There are always such deep meanings with God, so many layers
and levels that He works on. Things keep unfolding as time goes on, there are
so many “aha” moments. A few years before I was in that movie, I’d met a
photographer in Paris who was working on a project. He asked to do a portrait of
me, and I sat for him and offered to help him in whatever way I could to show
his work in New York. God opened a door so big at that time that even though I
didn’t know it was God, I knew it was something supernatural. Through a series
of what I now know are Divine appointments, he ended up having a show in a very
prestigious gallery. Things got ugly between us where there had once been a
friendship because I asked him for a percentage of the profits from the show. I
was just at the point in my life that things had started to go south, and he
was selling his portraits for upwards of $10,000. But the gallery was
taking half of that, and he had other debts and expenses at home. He sent me some
angry emails and finally wired me $500 as an insult, a slap in the face from
someone who was so hurt that I didn’t just want to help him from my heart.

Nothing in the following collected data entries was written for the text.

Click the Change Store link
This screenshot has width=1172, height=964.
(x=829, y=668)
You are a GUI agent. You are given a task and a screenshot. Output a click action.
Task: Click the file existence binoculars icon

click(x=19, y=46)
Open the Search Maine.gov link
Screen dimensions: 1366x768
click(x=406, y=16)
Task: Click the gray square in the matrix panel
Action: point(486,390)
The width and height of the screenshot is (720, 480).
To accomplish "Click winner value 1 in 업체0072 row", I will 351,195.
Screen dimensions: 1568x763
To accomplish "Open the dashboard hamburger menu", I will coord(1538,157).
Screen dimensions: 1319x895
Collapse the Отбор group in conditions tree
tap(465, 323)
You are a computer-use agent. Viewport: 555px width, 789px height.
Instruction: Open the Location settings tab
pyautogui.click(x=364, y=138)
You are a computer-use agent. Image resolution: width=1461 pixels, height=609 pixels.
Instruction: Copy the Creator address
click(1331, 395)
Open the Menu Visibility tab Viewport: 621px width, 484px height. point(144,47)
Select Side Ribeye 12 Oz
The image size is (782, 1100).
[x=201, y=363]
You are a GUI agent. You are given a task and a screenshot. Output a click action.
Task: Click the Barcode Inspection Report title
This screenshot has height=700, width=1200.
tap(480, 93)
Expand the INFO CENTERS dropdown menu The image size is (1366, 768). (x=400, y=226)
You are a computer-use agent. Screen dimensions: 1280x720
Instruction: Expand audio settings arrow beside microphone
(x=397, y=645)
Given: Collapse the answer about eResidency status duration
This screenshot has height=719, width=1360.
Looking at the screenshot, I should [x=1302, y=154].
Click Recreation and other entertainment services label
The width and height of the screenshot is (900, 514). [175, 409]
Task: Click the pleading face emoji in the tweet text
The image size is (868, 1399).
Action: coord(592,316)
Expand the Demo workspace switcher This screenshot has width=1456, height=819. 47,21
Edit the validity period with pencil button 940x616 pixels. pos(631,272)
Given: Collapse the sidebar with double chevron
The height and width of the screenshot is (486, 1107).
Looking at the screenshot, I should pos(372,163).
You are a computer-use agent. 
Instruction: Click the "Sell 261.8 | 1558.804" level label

And
I did want to help him from my heart, but I had expenses and debts too, and my
life as I knew it was over. And then there I was in that film, the cranky art
student asking, “How do we get paid?!” in a film about a photographer who is in
danger of losing his soul.
Jesus asks us in Mark 8:36, “For what will it profit a man
if he gains the whole world, and loses his own soul? Or what will a man give in
exchange for his soul?” This question comes just after Jesus has fed four
thousand men, not including women and children, with seven loaves of bread and a few
fish (and he had already fed 5,000 with three loaves and two fish); he had healed a
blind man; and Peter had confessed Him as the Christ. He predicted His death
and resurrection, and then rebuked Peter when he spoke against that death happening.
A crowd forms around Him once again, and he begins to tell them to lose their
lives and deny themselves and take up their cross if they want to follow Him.
There’s a reason why God tells us not to change His words
around – not to take anything out or add anything to them (Revelation 22:18-19).
If we just hear “Take up your cross and follow me,” it can seem harsh and
cruel, and like something that is a punishment. But God is not a harsh and
cruel God. He is a God of compassion who can feed four thousand plus people
with seven loaves of bread and a few small fish. We can let go of what we have
been holding onto, we can help someone else just from our hearts. We can do
things His way, even when it makes no sense to us, because He will supply what
we need and more. There were twelve baskets of leftovers from those seven
loaves and a few small fish. If we lose our lives and give up what we think we
need, He’ll supply what we really need and much more.
My brother wrote a song once called “Noodle Salad.” It’s
based on something that is part of the movie, “As Good As It Gets,” a movie he
really liked. The message in the movie, and the message of the song, is that we
can get all caught up in all kinds of things that don’t really mean anything
except worry. The other option, the one that my brother wrote about, is to “wake
up each morning with the sunshine in your eyes and you can carry it with you.”
My brother did not have an easy life, and he wrote this song just a few months
before he died very young of a painful disease. I have a copy of it hanging on my wall by my door to
remind me that, “Everyone’s got problems, everyone's felt heartache, it happens everywhere you go, but if
you take your burdens, put ‘em in your pocket, there’s a better
way to live. Good times, good friends, noodle salad." What will it profit a man
if he gains the whole world, and loses his own soul? Absolutely nothing. But
what if we decide to lose our life in order to gain it? We’ll find there's a better way to live.